§ **TASK INPUT**
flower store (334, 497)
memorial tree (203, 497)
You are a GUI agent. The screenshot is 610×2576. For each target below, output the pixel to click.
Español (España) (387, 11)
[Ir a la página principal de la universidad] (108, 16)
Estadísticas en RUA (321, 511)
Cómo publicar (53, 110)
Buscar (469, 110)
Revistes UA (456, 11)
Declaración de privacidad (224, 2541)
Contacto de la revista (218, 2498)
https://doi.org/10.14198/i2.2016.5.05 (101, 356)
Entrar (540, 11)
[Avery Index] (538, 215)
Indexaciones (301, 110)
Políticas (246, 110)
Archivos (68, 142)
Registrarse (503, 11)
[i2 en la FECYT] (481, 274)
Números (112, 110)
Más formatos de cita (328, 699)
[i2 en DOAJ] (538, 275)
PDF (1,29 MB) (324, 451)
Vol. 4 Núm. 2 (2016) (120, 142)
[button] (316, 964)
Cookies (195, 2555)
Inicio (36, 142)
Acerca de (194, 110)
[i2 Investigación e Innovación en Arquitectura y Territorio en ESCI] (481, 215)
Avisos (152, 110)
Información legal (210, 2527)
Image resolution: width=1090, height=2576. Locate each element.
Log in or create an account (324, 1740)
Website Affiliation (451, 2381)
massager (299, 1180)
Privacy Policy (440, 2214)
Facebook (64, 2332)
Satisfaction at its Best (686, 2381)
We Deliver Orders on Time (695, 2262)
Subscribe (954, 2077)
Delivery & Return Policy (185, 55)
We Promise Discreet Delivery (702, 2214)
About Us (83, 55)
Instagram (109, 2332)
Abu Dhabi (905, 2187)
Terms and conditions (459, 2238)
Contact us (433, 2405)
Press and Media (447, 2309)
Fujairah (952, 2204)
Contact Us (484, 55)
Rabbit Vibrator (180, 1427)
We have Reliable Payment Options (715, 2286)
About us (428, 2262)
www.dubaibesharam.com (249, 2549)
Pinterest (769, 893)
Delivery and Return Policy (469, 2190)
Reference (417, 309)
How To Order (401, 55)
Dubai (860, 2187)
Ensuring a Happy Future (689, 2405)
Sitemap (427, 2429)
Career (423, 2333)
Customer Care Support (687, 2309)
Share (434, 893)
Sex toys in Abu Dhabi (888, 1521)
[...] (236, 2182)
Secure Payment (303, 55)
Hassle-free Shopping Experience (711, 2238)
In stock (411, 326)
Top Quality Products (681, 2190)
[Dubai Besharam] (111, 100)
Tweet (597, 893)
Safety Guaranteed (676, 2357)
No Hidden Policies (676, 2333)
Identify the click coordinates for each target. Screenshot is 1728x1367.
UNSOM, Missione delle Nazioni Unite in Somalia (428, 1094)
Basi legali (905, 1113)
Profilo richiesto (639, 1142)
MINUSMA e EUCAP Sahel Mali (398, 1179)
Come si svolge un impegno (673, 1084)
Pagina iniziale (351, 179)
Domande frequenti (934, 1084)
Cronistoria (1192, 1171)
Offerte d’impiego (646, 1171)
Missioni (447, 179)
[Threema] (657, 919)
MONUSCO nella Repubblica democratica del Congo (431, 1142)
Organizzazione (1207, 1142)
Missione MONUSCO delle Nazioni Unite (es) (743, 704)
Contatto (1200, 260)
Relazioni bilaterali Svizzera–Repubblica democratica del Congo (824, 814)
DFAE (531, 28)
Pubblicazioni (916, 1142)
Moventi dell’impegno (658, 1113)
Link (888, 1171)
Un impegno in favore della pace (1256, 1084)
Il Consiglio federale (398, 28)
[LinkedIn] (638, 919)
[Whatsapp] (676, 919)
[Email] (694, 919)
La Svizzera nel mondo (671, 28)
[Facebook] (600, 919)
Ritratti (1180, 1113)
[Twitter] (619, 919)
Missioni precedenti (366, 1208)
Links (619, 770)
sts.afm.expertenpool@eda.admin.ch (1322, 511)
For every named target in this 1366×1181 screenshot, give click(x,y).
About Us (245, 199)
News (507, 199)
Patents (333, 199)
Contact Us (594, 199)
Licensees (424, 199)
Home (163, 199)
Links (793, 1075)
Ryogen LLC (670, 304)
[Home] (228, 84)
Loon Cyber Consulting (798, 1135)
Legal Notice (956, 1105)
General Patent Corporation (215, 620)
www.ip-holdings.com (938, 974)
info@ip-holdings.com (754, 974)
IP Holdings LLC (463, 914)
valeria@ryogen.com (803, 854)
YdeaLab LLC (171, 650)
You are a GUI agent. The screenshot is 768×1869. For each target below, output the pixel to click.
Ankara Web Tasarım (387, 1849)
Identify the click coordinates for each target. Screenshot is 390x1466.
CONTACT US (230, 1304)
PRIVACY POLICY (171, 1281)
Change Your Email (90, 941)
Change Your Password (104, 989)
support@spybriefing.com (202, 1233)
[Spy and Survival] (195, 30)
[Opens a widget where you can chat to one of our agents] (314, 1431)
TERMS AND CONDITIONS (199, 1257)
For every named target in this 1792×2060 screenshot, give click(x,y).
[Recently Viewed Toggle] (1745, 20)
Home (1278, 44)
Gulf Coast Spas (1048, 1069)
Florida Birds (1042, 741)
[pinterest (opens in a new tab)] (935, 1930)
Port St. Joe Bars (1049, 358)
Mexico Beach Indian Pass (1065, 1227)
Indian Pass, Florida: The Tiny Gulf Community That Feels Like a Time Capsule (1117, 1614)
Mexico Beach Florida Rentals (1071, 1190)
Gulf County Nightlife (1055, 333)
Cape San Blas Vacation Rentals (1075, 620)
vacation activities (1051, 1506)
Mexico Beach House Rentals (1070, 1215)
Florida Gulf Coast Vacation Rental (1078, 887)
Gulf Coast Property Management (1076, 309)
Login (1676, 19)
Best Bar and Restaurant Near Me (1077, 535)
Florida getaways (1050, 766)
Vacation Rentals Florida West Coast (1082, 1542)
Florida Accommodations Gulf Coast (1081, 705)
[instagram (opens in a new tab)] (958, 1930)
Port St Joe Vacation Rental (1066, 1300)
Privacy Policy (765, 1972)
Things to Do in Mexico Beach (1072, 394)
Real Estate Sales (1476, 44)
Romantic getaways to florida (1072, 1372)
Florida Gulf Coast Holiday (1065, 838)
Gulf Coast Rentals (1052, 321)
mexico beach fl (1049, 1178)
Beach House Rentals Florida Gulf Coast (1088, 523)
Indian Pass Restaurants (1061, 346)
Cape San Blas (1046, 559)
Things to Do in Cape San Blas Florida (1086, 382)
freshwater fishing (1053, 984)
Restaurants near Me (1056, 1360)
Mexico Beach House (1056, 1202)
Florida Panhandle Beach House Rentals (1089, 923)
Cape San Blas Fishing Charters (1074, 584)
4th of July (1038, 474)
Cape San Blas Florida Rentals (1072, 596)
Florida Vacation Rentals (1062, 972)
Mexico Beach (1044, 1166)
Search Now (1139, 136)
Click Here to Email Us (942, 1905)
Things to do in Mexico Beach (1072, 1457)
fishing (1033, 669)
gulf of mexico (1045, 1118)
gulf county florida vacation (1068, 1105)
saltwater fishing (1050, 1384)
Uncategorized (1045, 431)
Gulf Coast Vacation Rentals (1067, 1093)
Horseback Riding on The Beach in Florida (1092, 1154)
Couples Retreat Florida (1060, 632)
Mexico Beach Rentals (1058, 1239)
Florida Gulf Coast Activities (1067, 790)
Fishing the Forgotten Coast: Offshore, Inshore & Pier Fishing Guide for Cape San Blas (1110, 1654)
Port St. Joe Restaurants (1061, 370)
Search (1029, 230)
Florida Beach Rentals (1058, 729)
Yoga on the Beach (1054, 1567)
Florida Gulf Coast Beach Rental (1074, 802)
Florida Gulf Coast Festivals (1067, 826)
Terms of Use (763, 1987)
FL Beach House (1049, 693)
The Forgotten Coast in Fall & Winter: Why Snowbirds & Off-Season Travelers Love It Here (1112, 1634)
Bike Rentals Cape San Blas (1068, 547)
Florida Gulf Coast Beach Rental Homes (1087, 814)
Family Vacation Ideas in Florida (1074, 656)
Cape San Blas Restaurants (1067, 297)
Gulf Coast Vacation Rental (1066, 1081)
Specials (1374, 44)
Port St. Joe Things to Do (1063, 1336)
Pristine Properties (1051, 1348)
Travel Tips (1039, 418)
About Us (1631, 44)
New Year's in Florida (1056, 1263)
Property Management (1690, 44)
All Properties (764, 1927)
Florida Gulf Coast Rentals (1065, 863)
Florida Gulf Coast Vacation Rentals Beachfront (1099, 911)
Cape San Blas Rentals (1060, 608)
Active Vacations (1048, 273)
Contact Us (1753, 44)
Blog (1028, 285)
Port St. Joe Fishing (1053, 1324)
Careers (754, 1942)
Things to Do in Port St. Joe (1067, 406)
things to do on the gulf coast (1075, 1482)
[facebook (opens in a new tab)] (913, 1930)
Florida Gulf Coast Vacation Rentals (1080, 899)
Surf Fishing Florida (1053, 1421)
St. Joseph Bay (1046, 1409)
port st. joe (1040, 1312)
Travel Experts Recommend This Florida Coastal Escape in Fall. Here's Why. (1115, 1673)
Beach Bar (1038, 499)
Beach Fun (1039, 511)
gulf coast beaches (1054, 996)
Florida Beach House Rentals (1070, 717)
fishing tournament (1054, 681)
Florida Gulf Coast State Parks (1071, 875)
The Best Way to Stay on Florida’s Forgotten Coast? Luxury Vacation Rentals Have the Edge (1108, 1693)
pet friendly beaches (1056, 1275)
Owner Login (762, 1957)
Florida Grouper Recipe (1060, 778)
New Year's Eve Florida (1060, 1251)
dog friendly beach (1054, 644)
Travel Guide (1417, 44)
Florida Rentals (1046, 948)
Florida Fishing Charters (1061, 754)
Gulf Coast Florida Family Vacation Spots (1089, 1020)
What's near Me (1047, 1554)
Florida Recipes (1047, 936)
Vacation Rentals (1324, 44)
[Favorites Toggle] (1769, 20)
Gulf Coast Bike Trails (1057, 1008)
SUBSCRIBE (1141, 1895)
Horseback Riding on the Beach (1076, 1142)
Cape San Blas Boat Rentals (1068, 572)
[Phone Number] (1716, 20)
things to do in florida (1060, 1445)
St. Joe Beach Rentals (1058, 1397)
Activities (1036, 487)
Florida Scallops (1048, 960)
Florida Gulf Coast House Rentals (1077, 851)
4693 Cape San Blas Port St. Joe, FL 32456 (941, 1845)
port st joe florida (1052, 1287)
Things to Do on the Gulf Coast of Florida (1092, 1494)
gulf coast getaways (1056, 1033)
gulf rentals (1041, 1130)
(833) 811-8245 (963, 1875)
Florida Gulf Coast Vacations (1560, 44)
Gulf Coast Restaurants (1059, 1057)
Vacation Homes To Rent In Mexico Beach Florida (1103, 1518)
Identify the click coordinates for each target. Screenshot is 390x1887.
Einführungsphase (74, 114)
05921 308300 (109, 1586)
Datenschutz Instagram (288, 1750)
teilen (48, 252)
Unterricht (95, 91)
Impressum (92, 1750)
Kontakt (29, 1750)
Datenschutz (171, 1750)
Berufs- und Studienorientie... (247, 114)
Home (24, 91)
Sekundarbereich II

§ **REQUIREMENT**
Of the lines above, output exactly those from the line bearing "mexico beach fl (1049, 1178)" through the line bearing "[facebook (opens in a new tab)] (913, 1930)", inclusive.

§ **RESULT FOR THIS EXERCISE**
mexico beach fl (1049, 1178)
Beach House Rentals Florida Gulf Coast (1088, 523)
Indian Pass Restaurants (1061, 346)
Cape San Blas (1046, 559)
Things to Do in Cape San Blas Florida (1086, 382)
freshwater fishing (1053, 984)
Restaurants near Me (1056, 1360)
Mexico Beach House (1056, 1202)
Florida Panhandle Beach House Rentals (1089, 923)
Cape San Blas Fishing Charters (1074, 584)
4th of July (1038, 474)
Cape San Blas Florida Rentals (1072, 596)
Florida Vacation Rentals (1062, 972)
Mexico Beach (1044, 1166)
Search Now (1139, 136)
Click Here to Email Us (942, 1905)
Things to do in Mexico Beach (1072, 1457)
fishing (1033, 669)
gulf of mexico (1045, 1118)
gulf county florida vacation (1068, 1105)
saltwater fishing (1050, 1384)
Uncategorized (1045, 431)
Gulf Coast Vacation Rentals (1067, 1093)
Horseback Riding on The Beach in Florida (1092, 1154)
Couples Retreat Florida (1060, 632)
Mexico Beach Rentals (1058, 1239)
Florida Gulf Coast Activities (1067, 790)
Fishing the Forgotten Coast: Offshore, Inshore & Pier Fishing Guide for Cape San Blas (1110, 1654)
Port St. Joe Restaurants (1061, 370)
Search (1029, 230)
Florida Beach Rentals (1058, 729)
Yoga on the Beach (1054, 1567)
Florida Gulf Coast Beach Rental (1074, 802)
Florida Gulf Coast Festivals (1067, 826)
Terms of Use (763, 1987)
FL Beach House (1049, 693)
The Forgotten Coast in Fall & Winter: Why Snowbirds & Off-Season Travelers Love It Here (1112, 1634)
Bike Rentals Cape San Blas (1068, 547)
Florida Gulf Coast Beach Rental Homes (1087, 814)
Family Vacation Ideas in Florida (1074, 656)
Cape San Blas Restaurants (1067, 297)
Gulf Coast Vacation Rental (1066, 1081)
Specials (1374, 44)
Port St. Joe Things to Do (1063, 1336)
Pristine Properties (1051, 1348)
Travel Tips (1039, 418)
About Us (1631, 44)
New Year's in Florida (1056, 1263)
Property Management (1690, 44)
All Properties (764, 1927)
Florida Gulf Coast Rentals (1065, 863)
Florida Gulf Coast Vacation Rentals Beachfront (1099, 911)
Cape San Blas Rentals (1060, 608)
Active Vacations (1048, 273)
Contact Us (1753, 44)
Blog (1028, 285)
Port St. Joe Fishing (1053, 1324)
Careers (754, 1942)
Things to Do in Port St. Joe (1067, 406)
things to do on the gulf coast (1075, 1482)
[facebook (opens in a new tab)] (913, 1930)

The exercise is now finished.